As previously reported, the changes, which bring the NYSE requirement in line with Nasdaq rules, were proposed in an April rule filing. The Securities and Exchange Commission approved the amendments on April 27.

Public disclosure under Reg FD can generally be accomplished by filing or furnishing a Form 8-K with the SEC or through another disclosure method that's reasonably designed to provide broad, non-exclusionary distribution of the information to the public, such as press releases, conference calls, press conferences, Webcasts, and posting information on corporate Websites or blog posts that meet the Reg FD Website posting requirements, as long as there is adequate notice and access to the public, the alert notes.

While foreign private issuers are exempt from Reg FD, those issuers can now comply with their timely alert policy by any method that constitutes compliance for a U.S. domestic issuer. That means they should be able to satisfy their disclosure obligations by filing a Form 6-K with the SEC, says Shropshire.

"It's generally a helpful change that recognizes the multitude of forms in which people obtain current information about the companies they invest in," he tells Compliance Week. "Rather than send everything down the wire to the NYSE ... companies can use any number of means they normally have in their arsenal to communicate with investors."

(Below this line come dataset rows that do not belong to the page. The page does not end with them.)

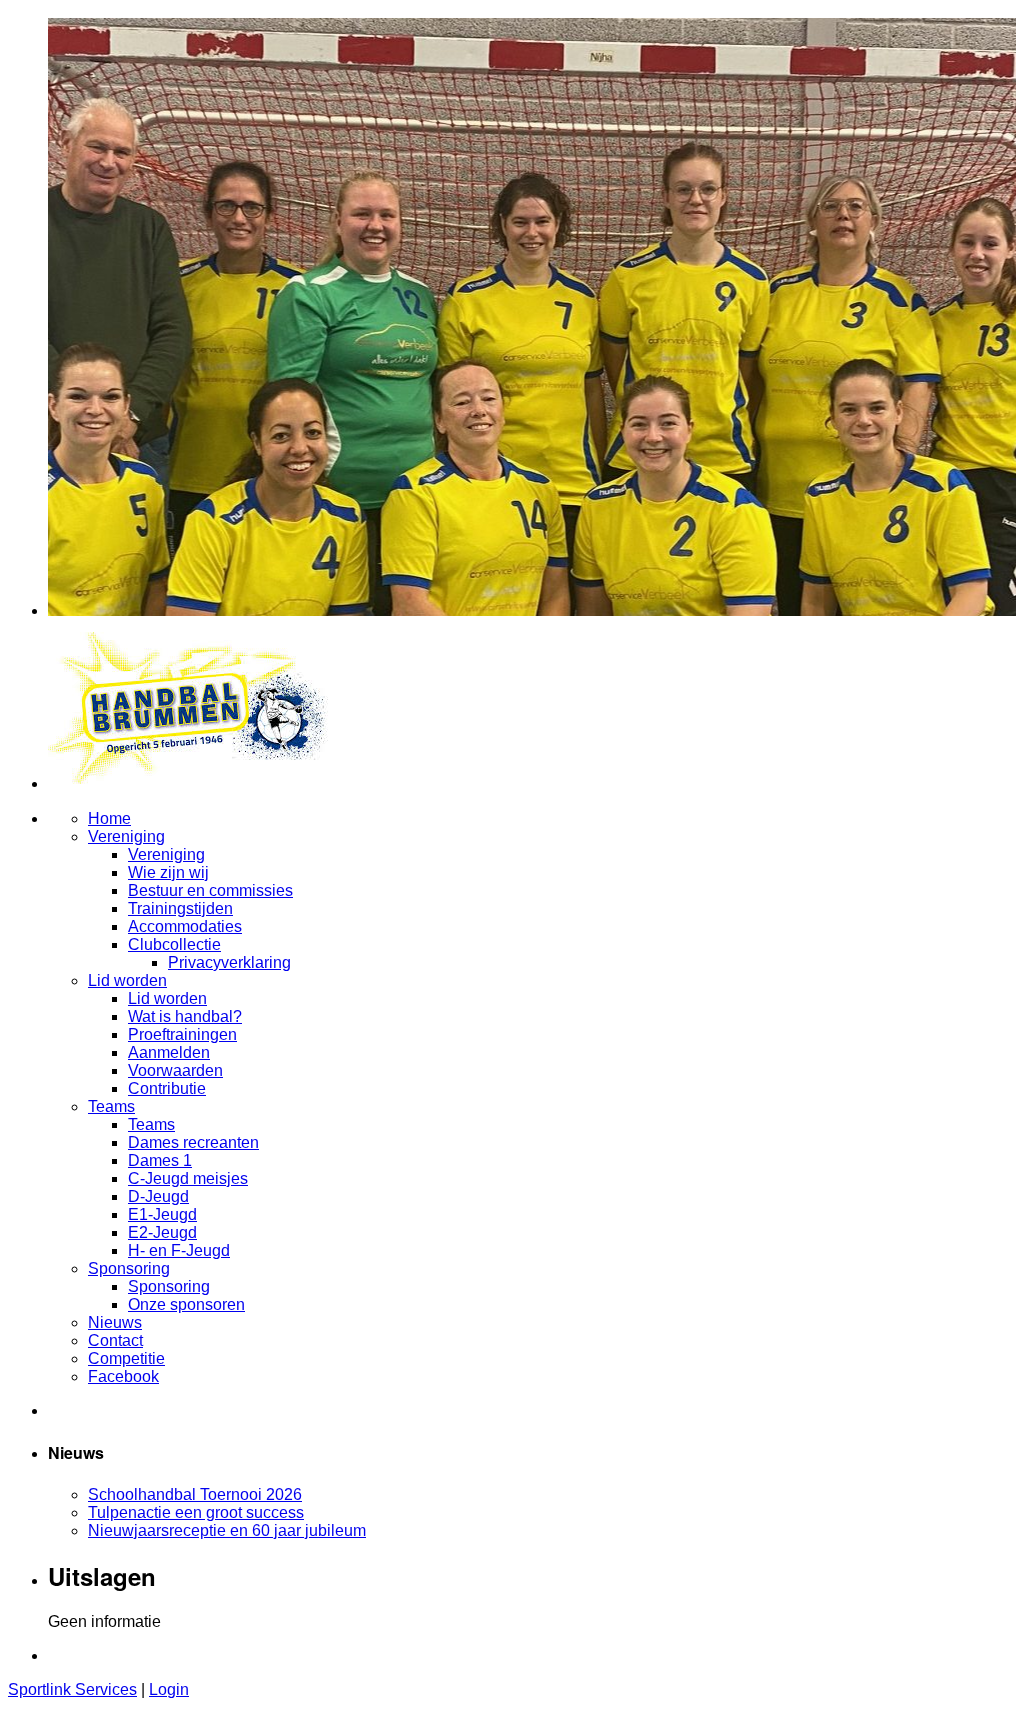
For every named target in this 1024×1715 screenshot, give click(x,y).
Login (169, 1689)
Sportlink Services (72, 1689)
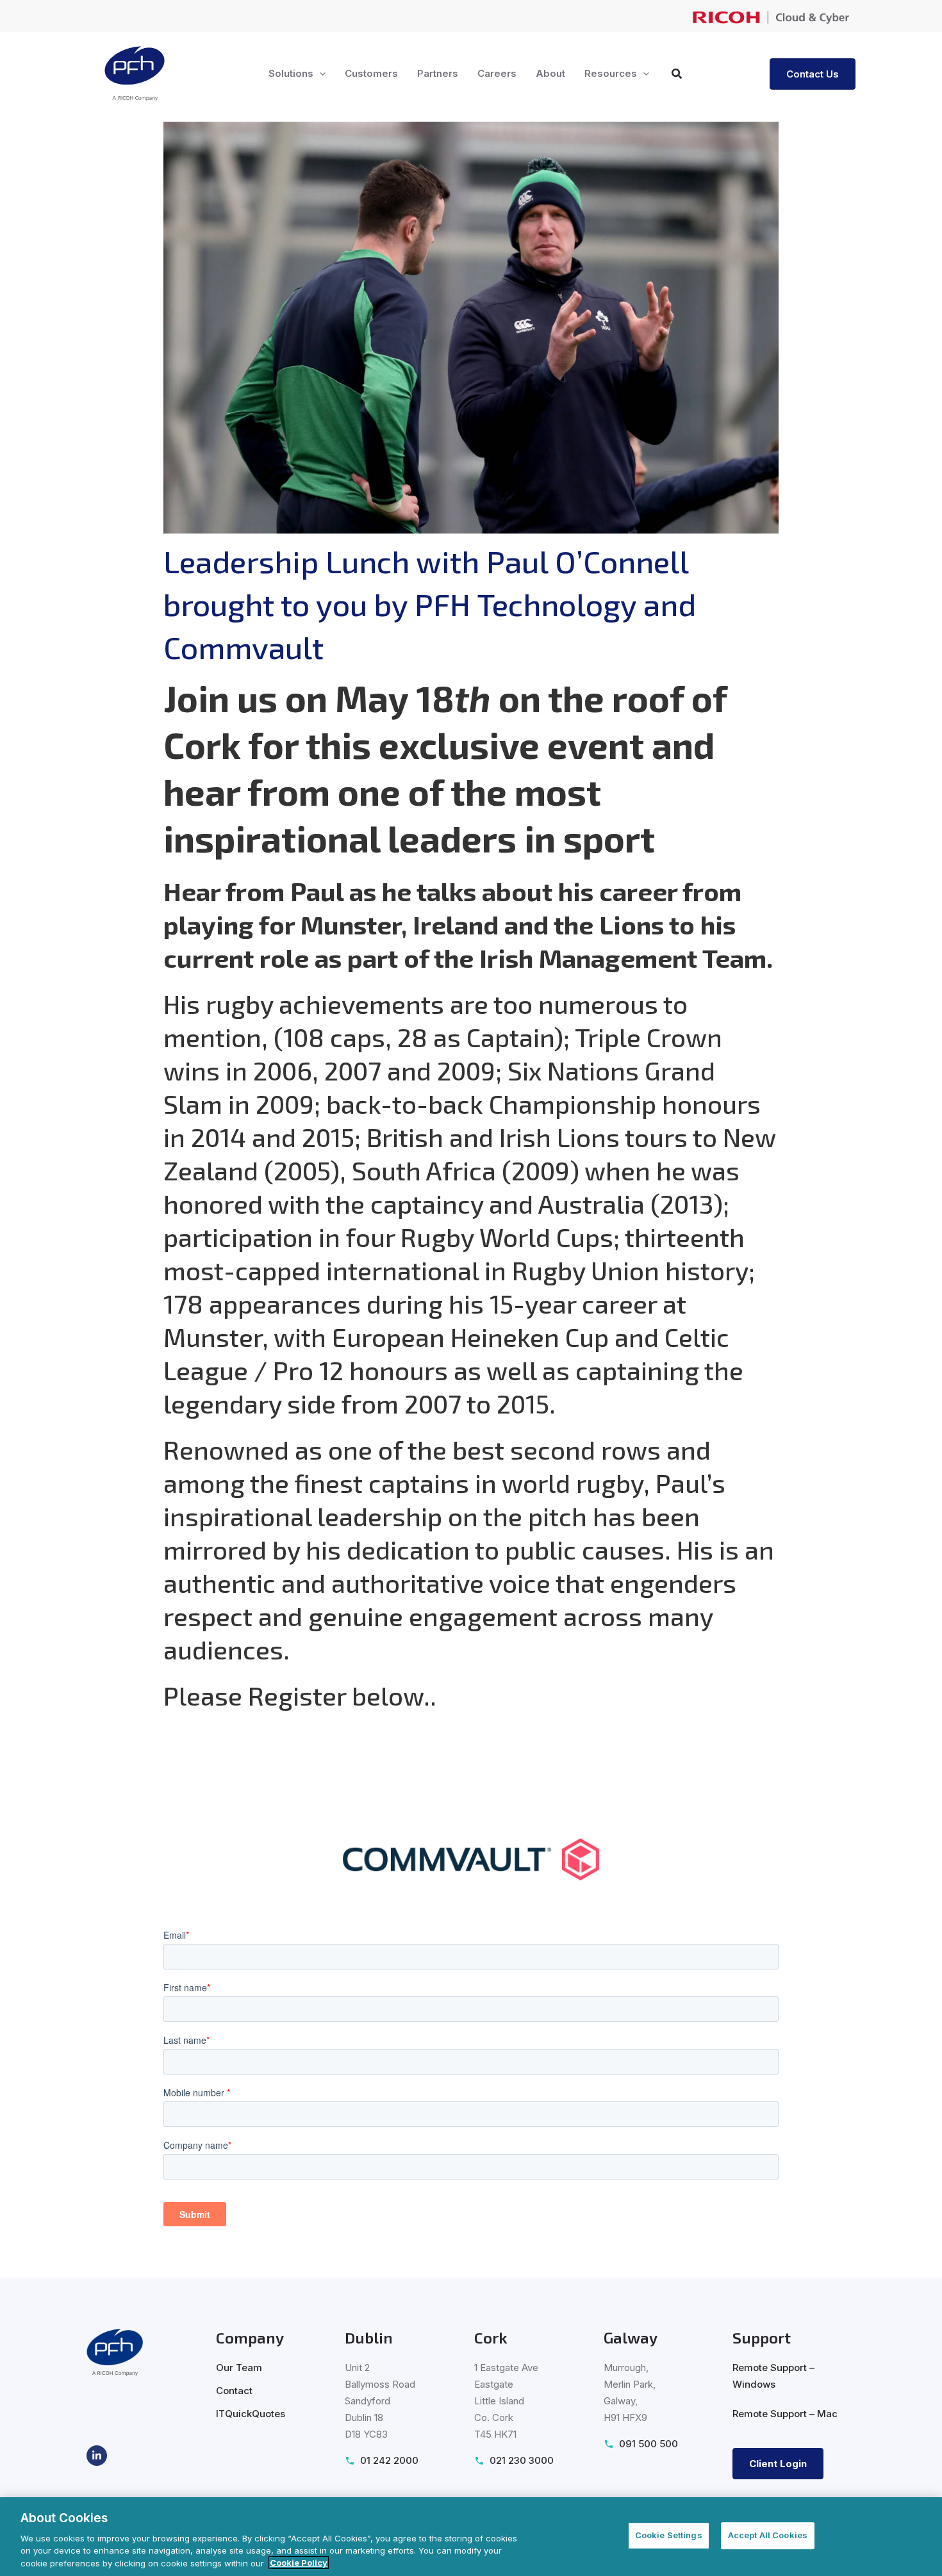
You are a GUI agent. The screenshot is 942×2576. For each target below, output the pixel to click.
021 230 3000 (522, 2460)
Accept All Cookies (767, 2535)
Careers (496, 73)
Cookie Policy (298, 2562)
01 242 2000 (389, 2460)
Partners (437, 73)
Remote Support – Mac (785, 2414)
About (550, 73)
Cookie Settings (668, 2535)
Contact (234, 2390)
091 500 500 (648, 2444)
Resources (610, 73)
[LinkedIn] (97, 2455)
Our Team (239, 2367)
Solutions (291, 73)
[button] (319, 73)
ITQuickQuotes (250, 2414)
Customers (371, 73)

The final rule also amends Rule 202.06 to clarify that timely notification to the NYSE is required when the announcement of news of a material event or a statement dealing with a rumor which calls for immediate release is made shortly before the opening or during market hours (9:30 a.m. to 5:00 p.m., New York time), the alert states. The purpose of the notification is to allow the Exchange to consider whether trading in the security should be temporarily halted.

Prior to the amendment, the rule recommended, but didn't require, that the company's NYSE representative be notified by phone at least 10 minutes prior to release of the announcement.

The notification must inform the NYSE of the substance of the announcement, inform the NYSE of the method by which the company intends to comply with the immediate release policy, and provide the NYSE information to locate the news upon publication. If the announcement is in written form, the company must provide the text of the announcement to the NYSE by e-mail at least 10 minutes prior to its release, Shropshire notes.